Perry went in-depth on the creation of the Billboard Hot 100 chart-topper during her testimony, in the process attempting to dispel suggestions of impropriety on the part of she and her co-defendants. At one point, a quote culled from a 2013 New Yorker profile of Dr. Luke -- in which Perry mentioned “YouTubing” with the producer during “Dark Horse” studio sessions -- was characterized by the singer as merely “watch[ing] videos of cats” -- not searching the streaming service for potential beats to use in their songs.

Later in her testimony, Perry also rejected Kahn’s earlier insinuations that cutting out the disputed opening beat of “Dark Horse” during her performance of the song at the 2015 Super Bowl, which occurred seven months after the filing of the lawsuit, was in any way an acknowledgment of infringement. She instead claimed that the cut was made due to time constraints alone.

“For the Super Bowl I was allotted [just] 12 minutes, and I wanted to perform as many songs as possible,” said Perry, who added that every other song she performed that night was also edited.

One cornerstone of the defense’s argument concerns the pedigree of “Joyful Noise,” with attorneys for Perry and her collaborators arguing that because Ojukwu created the beat separately -- and did not independently register a copyright for it -- the song is itself a derivative work and therefore its creators have no legitimate copyright claim to the beat on its own. "Because 'Joyful Noise' is a derivative work, the copyright in 'Joyful Noise' does not extend to the pre-existing Beat, which was included under license from Ojukwu," states the pretrial brief filed on Wednesday. "Moreover, there is no copyright registration for the Beat itself, which means that no claim for copyright infringement can be brought with respect to the Beat."

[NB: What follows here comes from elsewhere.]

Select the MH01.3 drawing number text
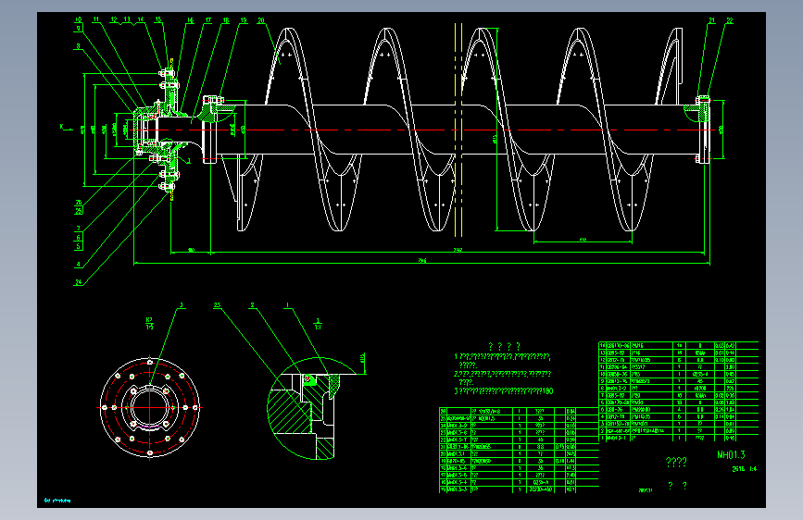Viewport: 803px width, 520px height. [x=731, y=454]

Attorneys for the plaintiffs previously argued that the defense waived their right to claim the copyright registration for the beat was invalid due to their failure to consult with the Registrar of Copyrights on the matter.

During Ojukwu’s testimony, Lepera again underscored the beat’s relative simplicity, this time by highlighting the musician’s prior claim that it had taken him only 30 to 45 minutes to create. She also noted that the individual sounds he strung together to build it were generated not by him but rather by the music-sequencing program he used to create the instrumental, FL Studio.

Following Ojokwu and earlier testimony by Lambert, the final witness to take the stand on Thursday was Gray. In a further attempt to convey the track’s reach beyond traditional Christian audiences, the St. Louis-based rapper stated that while the lyrical content of “Joyful Noise” is Christian-themed, it utilizes traditional hip-hop beats in an effort to appeal to a wider audience.

“I feel my music is unlimited -- it’s for everybody,” said Gray, further noting his performances of the song at over 100 concerts across the country -- many at churches, but others at secular venues including arenas and NBA games -- as well as its use during various promotional interviews at local TV and radio stations during that time.

The trial is scheduled to continue on Friday with further testimony by Gray as well as additional testimony by his wife/manager Crystal Gray, Gottwald/Dr. Luke and Sarah Hudson. Max Martin, Juicy J and others involved are also expected to provide testimony later in the trial.